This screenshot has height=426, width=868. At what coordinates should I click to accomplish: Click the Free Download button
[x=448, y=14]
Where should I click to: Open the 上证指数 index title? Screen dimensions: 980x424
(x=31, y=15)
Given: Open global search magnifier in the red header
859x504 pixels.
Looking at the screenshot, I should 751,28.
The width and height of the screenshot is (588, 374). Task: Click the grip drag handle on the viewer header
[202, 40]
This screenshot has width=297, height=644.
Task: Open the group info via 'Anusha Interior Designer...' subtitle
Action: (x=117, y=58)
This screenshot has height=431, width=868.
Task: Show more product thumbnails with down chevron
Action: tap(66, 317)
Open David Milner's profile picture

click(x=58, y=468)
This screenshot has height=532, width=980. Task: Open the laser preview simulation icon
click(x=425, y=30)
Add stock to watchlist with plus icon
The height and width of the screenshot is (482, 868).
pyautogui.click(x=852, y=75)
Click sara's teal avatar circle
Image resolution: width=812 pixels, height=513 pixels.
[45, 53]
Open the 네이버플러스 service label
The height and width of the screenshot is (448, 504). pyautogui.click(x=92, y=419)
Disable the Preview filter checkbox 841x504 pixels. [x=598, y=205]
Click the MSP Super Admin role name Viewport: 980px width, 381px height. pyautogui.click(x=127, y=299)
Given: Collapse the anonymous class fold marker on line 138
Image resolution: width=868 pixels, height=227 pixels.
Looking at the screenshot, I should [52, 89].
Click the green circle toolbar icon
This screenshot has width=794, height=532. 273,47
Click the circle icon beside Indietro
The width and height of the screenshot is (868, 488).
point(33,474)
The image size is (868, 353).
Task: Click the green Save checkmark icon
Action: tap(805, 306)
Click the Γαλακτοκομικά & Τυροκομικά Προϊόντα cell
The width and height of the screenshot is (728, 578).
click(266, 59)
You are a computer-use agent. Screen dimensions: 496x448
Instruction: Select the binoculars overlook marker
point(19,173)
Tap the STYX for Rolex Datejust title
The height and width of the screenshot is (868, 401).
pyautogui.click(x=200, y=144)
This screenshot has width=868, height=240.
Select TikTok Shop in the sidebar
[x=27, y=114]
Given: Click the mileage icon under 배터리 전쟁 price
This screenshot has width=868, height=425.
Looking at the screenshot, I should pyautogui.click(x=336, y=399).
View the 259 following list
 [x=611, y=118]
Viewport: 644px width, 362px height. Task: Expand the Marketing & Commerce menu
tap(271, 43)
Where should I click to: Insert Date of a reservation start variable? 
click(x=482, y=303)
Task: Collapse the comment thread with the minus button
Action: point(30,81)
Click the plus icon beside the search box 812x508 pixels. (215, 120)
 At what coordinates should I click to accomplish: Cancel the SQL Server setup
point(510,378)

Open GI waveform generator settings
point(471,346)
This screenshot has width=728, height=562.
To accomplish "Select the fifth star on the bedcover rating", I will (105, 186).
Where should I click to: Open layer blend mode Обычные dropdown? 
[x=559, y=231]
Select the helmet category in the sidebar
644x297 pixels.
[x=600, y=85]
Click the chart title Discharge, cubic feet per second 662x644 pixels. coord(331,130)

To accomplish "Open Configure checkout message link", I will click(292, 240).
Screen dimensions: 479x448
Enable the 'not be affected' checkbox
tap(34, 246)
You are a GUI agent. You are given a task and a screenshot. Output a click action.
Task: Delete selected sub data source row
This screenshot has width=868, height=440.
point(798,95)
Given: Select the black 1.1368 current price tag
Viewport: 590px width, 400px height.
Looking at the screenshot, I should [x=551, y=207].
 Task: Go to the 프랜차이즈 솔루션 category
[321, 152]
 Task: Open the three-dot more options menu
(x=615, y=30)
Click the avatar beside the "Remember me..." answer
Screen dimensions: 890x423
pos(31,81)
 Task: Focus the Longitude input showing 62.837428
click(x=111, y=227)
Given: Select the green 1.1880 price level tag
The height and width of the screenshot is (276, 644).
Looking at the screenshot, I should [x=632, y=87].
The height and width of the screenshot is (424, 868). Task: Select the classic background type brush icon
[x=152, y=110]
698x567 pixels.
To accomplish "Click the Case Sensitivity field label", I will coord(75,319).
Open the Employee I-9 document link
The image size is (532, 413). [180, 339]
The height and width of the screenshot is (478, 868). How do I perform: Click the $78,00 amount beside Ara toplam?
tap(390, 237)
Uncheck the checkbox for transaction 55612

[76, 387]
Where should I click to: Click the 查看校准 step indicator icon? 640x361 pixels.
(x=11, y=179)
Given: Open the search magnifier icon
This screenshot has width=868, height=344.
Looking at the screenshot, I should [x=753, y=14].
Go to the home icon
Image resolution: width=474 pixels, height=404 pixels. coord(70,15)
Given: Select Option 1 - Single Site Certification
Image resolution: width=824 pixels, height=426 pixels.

_Task_:
Within the material above, find the lines that contain the word "agent"; copy them.

_Exercise solution_:
You are a computer-use agent. Screen dimensions: 496x448
You are a GUI agent. You are given a task and a screenshot. Output a click action.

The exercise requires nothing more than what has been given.